[RECORDS FOR THE TASK — start]

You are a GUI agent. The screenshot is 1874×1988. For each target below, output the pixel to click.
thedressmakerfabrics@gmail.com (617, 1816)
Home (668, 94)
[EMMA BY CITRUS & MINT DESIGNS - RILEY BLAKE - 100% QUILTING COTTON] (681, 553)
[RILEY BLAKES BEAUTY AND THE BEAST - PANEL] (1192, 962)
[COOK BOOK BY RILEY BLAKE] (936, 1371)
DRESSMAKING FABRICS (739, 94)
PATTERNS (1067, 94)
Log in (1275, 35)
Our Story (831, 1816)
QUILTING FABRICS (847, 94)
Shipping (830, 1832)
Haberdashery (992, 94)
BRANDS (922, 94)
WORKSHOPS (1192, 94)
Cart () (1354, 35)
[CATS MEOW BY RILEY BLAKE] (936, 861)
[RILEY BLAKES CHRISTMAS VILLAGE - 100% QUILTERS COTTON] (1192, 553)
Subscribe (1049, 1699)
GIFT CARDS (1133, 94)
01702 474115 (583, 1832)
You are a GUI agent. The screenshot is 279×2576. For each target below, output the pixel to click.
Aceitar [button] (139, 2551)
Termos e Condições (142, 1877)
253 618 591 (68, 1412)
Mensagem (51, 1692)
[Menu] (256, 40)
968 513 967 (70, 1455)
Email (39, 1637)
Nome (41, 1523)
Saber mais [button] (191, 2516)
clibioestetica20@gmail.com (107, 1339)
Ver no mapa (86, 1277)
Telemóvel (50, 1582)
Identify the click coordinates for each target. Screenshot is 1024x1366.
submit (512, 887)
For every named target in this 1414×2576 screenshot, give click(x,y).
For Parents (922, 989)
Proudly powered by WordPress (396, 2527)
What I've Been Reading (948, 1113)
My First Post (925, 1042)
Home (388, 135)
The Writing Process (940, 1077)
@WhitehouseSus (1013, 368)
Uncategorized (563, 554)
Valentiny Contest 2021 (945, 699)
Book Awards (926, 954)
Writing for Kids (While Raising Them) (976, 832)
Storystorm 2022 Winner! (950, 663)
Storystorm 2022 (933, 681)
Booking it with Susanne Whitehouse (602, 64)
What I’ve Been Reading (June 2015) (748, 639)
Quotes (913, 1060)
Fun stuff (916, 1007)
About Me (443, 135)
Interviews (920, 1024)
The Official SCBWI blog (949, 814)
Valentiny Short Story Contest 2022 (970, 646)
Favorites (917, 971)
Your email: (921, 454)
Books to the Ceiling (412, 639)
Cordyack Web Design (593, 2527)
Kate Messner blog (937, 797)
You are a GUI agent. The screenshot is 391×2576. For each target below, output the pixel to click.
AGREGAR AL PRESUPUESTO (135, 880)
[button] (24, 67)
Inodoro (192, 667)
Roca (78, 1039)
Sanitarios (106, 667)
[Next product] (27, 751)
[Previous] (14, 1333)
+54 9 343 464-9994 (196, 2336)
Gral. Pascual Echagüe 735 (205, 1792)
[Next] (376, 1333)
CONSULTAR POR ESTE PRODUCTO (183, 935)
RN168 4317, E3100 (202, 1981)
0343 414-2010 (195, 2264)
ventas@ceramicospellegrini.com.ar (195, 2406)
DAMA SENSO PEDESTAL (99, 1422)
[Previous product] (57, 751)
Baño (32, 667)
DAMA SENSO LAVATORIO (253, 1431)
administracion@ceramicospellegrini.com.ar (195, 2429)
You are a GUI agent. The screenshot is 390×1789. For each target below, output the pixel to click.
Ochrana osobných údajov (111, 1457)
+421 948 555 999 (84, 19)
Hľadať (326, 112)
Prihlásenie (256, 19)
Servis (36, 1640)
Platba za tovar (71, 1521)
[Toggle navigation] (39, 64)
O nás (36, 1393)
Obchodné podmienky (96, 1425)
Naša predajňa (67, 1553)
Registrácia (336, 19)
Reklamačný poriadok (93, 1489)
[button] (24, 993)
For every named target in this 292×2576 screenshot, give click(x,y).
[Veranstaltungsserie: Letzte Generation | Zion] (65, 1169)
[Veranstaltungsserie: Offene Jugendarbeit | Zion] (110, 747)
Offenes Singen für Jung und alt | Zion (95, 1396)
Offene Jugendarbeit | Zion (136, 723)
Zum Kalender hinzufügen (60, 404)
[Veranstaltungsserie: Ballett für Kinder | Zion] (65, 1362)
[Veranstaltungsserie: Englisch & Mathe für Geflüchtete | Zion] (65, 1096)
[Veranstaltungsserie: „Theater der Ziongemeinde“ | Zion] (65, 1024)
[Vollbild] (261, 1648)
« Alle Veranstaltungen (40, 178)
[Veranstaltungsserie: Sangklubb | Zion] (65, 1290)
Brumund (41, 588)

[RECORDS FOR THE TASK — finish]

▸ HOW TO COMPLETE THIS TASK
Retype the entries word for word.

▸ SOLUTION TO THIS TASK
You are a GUI agent. The screenshot is 1874×1988. For each target below, output the pixel to click.
thedressmakerfabrics@gmail.com (617, 1816)
Home (668, 94)
[EMMA BY CITRUS & MINT DESIGNS - RILEY BLAKE - 100% QUILTING COTTON] (681, 553)
[RILEY BLAKES BEAUTY AND THE BEAST - PANEL] (1192, 962)
[COOK BOOK BY RILEY BLAKE] (936, 1371)
DRESSMAKING FABRICS (739, 94)
PATTERNS (1067, 94)
Log in (1275, 35)
Our Story (831, 1816)
QUILTING FABRICS (847, 94)
Shipping (830, 1832)
Haberdashery (992, 94)
BRANDS (922, 94)
WORKSHOPS (1192, 94)
Cart () (1354, 35)
[CATS MEOW BY RILEY BLAKE] (936, 861)
[RILEY BLAKES CHRISTMAS VILLAGE - 100% QUILTERS COTTON] (1192, 553)
Subscribe (1049, 1699)
GIFT CARDS (1133, 94)
01702 474115 (583, 1832)
You are a GUI agent. The screenshot is 279×2576. For each target below, output the pixel to click.
Aceitar [button] (139, 2551)
Termos e Condições (142, 1877)
253 618 591 (68, 1412)
Mensagem (51, 1692)
[Menu] (256, 40)
968 513 967 (70, 1455)
Email (39, 1637)
Nome (41, 1523)
Saber mais [button] (191, 2516)
clibioestetica20@gmail.com (107, 1339)
Ver no mapa (86, 1277)
Telemóvel (50, 1582)
Identify the click coordinates for each target. Screenshot is 1024x1366.
submit (512, 887)
For every named target in this 1414×2576 screenshot, give click(x,y).
For Parents (922, 989)
Proudly powered by WordPress (396, 2527)
What I've Been Reading (948, 1113)
My First Post (925, 1042)
Home (388, 135)
The Writing Process (940, 1077)
@WhitehouseSus (1013, 368)
Uncategorized (563, 554)
Valentiny Contest 2021 (945, 699)
Book Awards (926, 954)
Writing for Kids (While Raising Them) (976, 832)
Storystorm 2022 Winner! (950, 663)
Storystorm 2022 (933, 681)
Booking it with Susanne Whitehouse (602, 64)
What I’ve Been Reading (June 2015) (748, 639)
Quotes (913, 1060)
Fun stuff (916, 1007)
About Me (443, 135)
Interviews (920, 1024)
The Official SCBWI blog (949, 814)
Valentiny Short Story Contest 2022 (970, 646)
Favorites (917, 971)
Your email: (921, 454)
Books to the Ceiling (412, 639)
Cordyack Web Design (593, 2527)
Kate Messner blog (937, 797)
You are a GUI agent. The screenshot is 391×2576. For each target below, output the pixel to click.
AGREGAR AL PRESUPUESTO (135, 880)
[button] (24, 67)
Inodoro (192, 667)
Roca (78, 1039)
Sanitarios (106, 667)
[Next product] (27, 751)
[Previous] (14, 1333)
+54 9 343 464-9994 (196, 2336)
Gral. Pascual Echagüe 735 (205, 1792)
[Next] (376, 1333)
CONSULTAR POR ESTE PRODUCTO (183, 935)
RN168 4317, E3100 (202, 1981)
0343 414-2010 (195, 2264)
ventas@ceramicospellegrini.com.ar (195, 2406)
DAMA SENSO PEDESTAL (99, 1422)
[Previous product] (57, 751)
Baño (32, 667)
DAMA SENSO LAVATORIO (253, 1431)
administracion@ceramicospellegrini.com.ar (195, 2429)
You are a GUI agent. The screenshot is 390×1789. For each target below, output the pixel to click.
Ochrana osobných údajov (111, 1457)
+421 948 555 999 (84, 19)
Hľadať (326, 112)
Prihlásenie (256, 19)
Servis (36, 1640)
Platba za tovar (71, 1521)
[Toggle navigation] (39, 64)
O nás (36, 1393)
Obchodné podmienky (96, 1425)
Naša predajňa (67, 1553)
Registrácia (336, 19)
Reklamačný poriadok (93, 1489)
[button] (24, 993)
For every named target in this 292×2576 screenshot, give click(x,y).
[Veranstaltungsserie: Letzte Generation | Zion] (65, 1169)
[Veranstaltungsserie: Offene Jugendarbeit | Zion] (110, 747)
Offenes Singen für Jung und alt | Zion (95, 1396)
Offene Jugendarbeit | Zion (136, 723)
Zum Kalender hinzufügen (60, 404)
[Veranstaltungsserie: Ballett für Kinder | Zion] (65, 1362)
[Veranstaltungsserie: Englisch & Mathe für Geflüchtete | Zion] (65, 1096)
[Veranstaltungsserie: „Theater der Ziongemeinde“ | Zion] (65, 1024)
[Vollbild] (261, 1648)
« Alle Veranstaltungen (40, 178)
[Veranstaltungsserie: Sangklubb | Zion] (65, 1290)
Brumund (41, 588)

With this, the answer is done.